Um elf Uhr endet das Konzert, es war ein guter Abend, ohne Nazistress oder sonstigen Ärger. Die Gäste werden von den Securitys vor die Tür geschickt. Es wird geputzt und »Plan B« verwandelt sich in einen Techno-Club. Artim bedankt sich beim Abschied, zwei Taxis holen die Bands ab und bringen sie zurück ins Hotel. Dort kommt es nachts noch zum Tumult, weil ein Gast wegen zu lauten Telefonierens von einem anderen Gast geschlagen wird. Die Hotelbetreiberin ruft die Polizei, die nimmt den Mann, der telefoniert hat, mit.

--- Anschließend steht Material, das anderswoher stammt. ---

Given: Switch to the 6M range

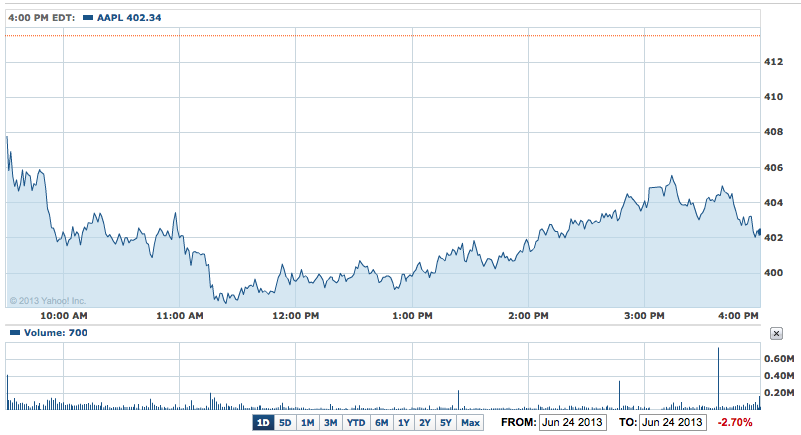Looking at the screenshot, I should coord(381,423).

Am Samstag sind Andrea und ihre Riot Brigade in Moskau unterwegs. Sie nutzen den sonnigen Herbsttag für einen Ausflug zum Park Pobedy, dem »Siegespark«, einem großen Areal im Westen der Stadt, das mit Gedenkkirche, -synagoge und -moschee sowie einem Museum an den Zweiten Weltkrieg erinnert.

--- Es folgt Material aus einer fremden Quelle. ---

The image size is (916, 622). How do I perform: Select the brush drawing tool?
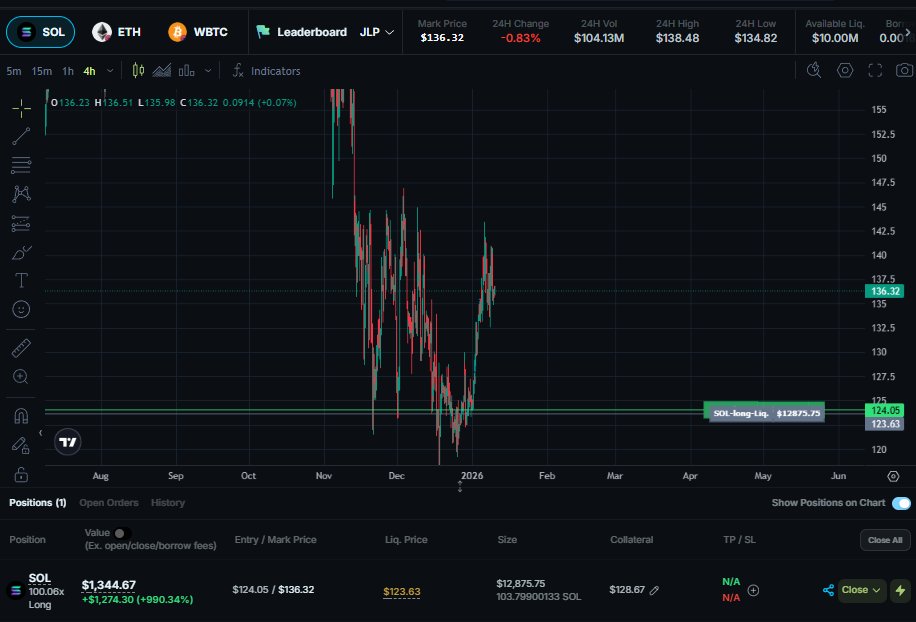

Am Sonntagnachmittag fliegen Riot Brigade gemeinsam mit Andrea wieder zurück nach Deutschland. Am Sonntagabend stürmt in Moskau wegen des Mordes vom Donnerstag ein rassistischer und nationalistischer Mob aus mehreren tausend Menschen die Straßen und einen Großmarkt, in dem zahlreiche Migrantinnen und Migranten arbeiten. Die aggressive Menge ruft Parolen wie »Russland den Russen«. Das Punkkonzert, so wird in der Rückschau deutlich, fand in einer politischen Nische statt, in einem Mikrokosmos, der dem gesellschaftlichen Mainstream erkennbar entgegensteht.